Security Questions Too Predictable Or Too Forgettable

"Pepperoni pizza". Licensed under Public Domain via Wikimedia Commons - https://commons.wikimedia.org/wiki/File:Pepperoni_pizza.jpg#/media/File:Pepperoni_pizza.jpg

“Pepperoni pizza”. Licensed under Public Domain via Wikimedia Commons – https://commons.wikimedia.org/wiki/File:Pepperoni_pizza.jpg#/media/File:Pepperoni_pizza.jpg

Google says security questions on accounts are “neither secure nor reliable enough” to use in cases of forgotten passwords. It’s urging other firms to follow its lead by making such questions solely a last resort.

In a paper presented this week at a World Wide Web conference in Italy, five Google researchers detailed their study of Google users’ security questions over the past five years and their attempts to use them to recover login details. They also looked at the details of previous studies.

Their main conclusion was that there’s no sweet spot for a security question: either it’s too hard to remember or too easy to guess. For example some questions such as “Who is your favorite superhero?” have only a limited number of common answers. Others have some very dominant answers: Google says that if you try to access an English speaker’s account and answer “What is your favorite food?” with “pizza”, there’s a 19.7 percent chance you’ll be correct.

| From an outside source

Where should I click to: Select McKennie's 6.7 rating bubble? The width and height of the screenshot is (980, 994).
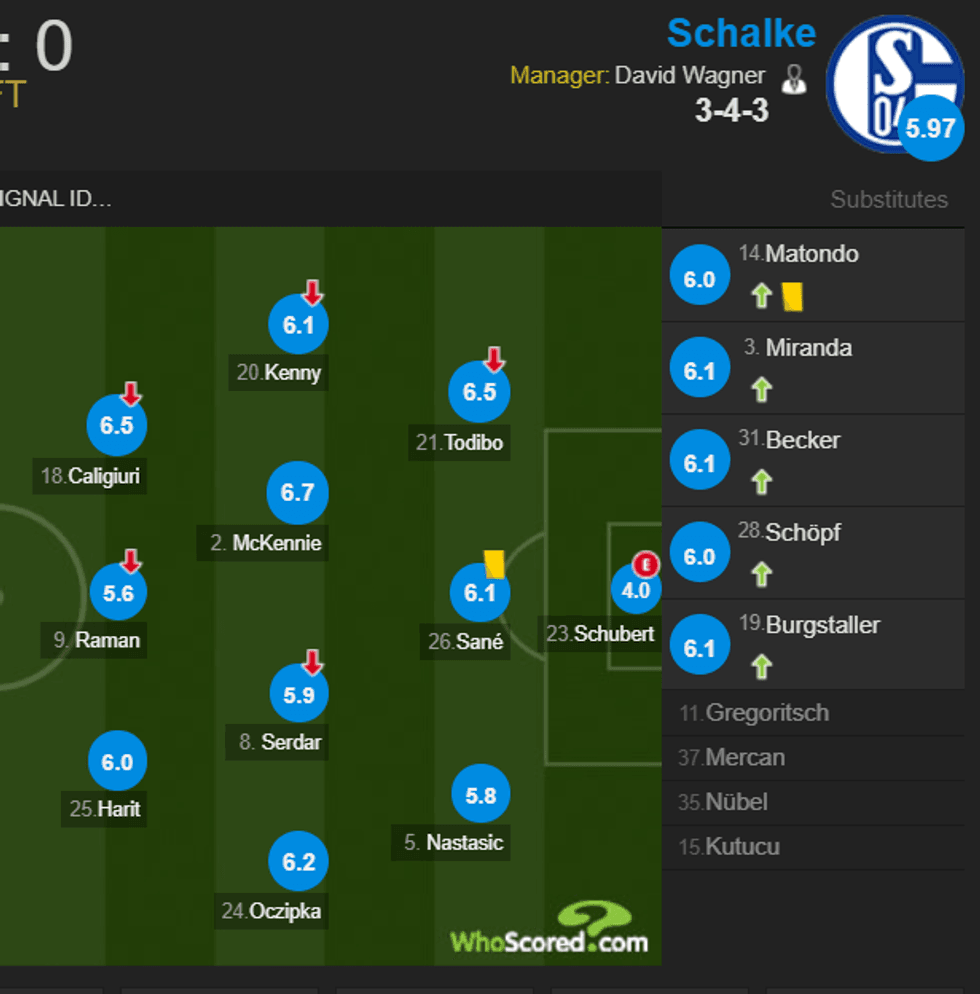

The researchers also found that people who make up bogus answers may actually be less secure. While 37 percent of people do this, for some types of question such as frequent flyer number or first phone number the answers are much less evenly distributed than would be expected. That strongly suggests people who make up an answer are more likely to choose something predictable. (I’d guess there’s a lot of 555s and variations on 69 out there.)

On the flipside, some questions are simply too hard. Only 55 percent of people asked to do so could successfully recall their first phone number (or at least the number they provided.) Even the two easiest question covered by the study, namely your city of birth and your father’s middle name, only got correct answers on 79 percent and 74 percent respectively. Across all questions, people only averaged a correct answer 60 percent of the time.

(That may not be a case of such information being hard to remember, but rather a combination of people forgetting which bogus answer they provided and people struggling with phone keyboards and shaky autocorrect.)

The research also suggested that simply making people answer more questions to be “doubly safe” is a bad tradeoff of convenience and security. Even where the imaginary hacker was allowed 10 guesses, it would be possible to guess the birth city in only 6.9 percent of cases and father’s middle name in 14.6 percent of cases. Asking both questions would reduce that rate to 1 percent: a big proportional drop, but not a major difference in practical terms as it’s going from “highly unlikely” to “almost impossible.”

However, asking the average legitimate user to answer both questions — the two “easiest” to remember — would reduce their the success rate to just 59 percent.